**Problem requirements**.
Which lines run from the one containing "Task: Open publisher" to the end of the material below? Copy them exactly, pictures excluded.

**Data for this task**.
- Opening Delimiter -
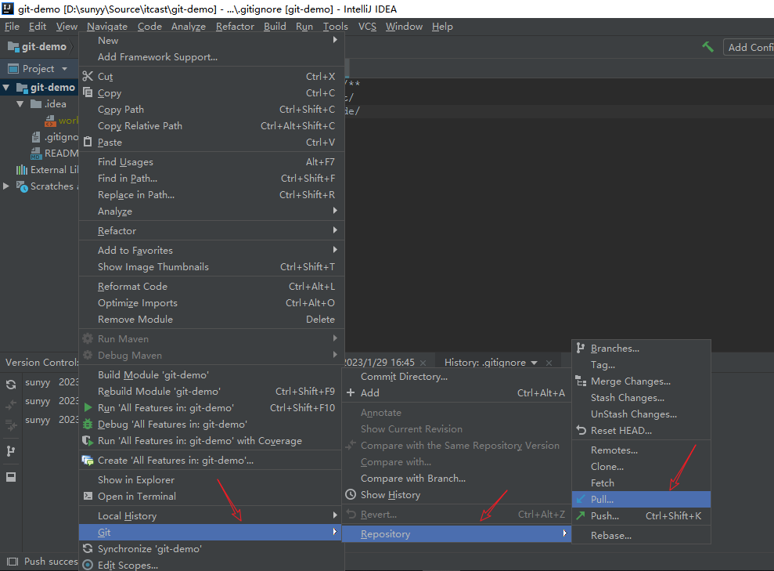The width and height of the screenshot is (774, 571).
Task: Select Commit Directory... in Git submenu
Action: point(404,377)
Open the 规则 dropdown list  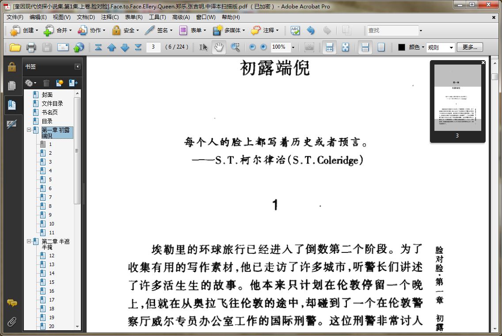click(441, 47)
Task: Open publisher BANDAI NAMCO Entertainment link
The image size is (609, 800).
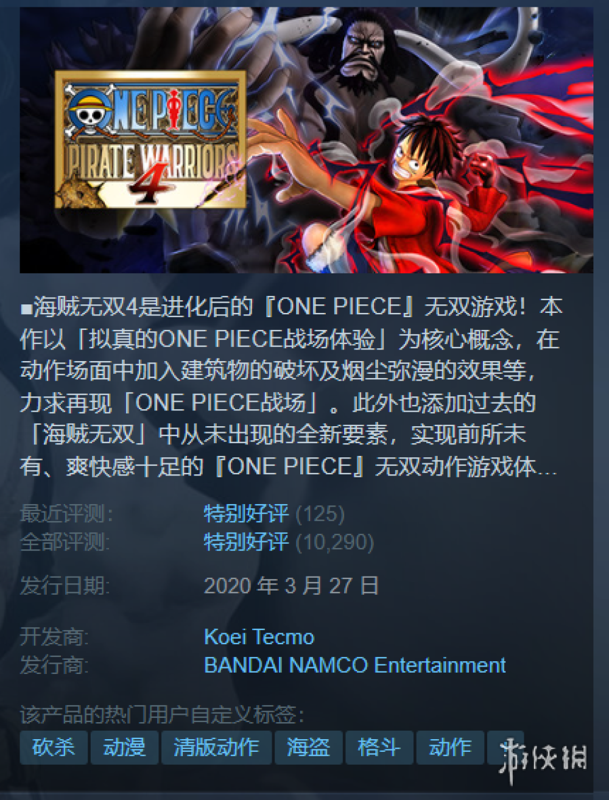Action: pos(354,665)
- Closing Delimiter -
**Solution for this task**.
Task: Open publisher BANDAI NAMCO Entertainment link
The image size is (609, 800).
Action: pos(354,665)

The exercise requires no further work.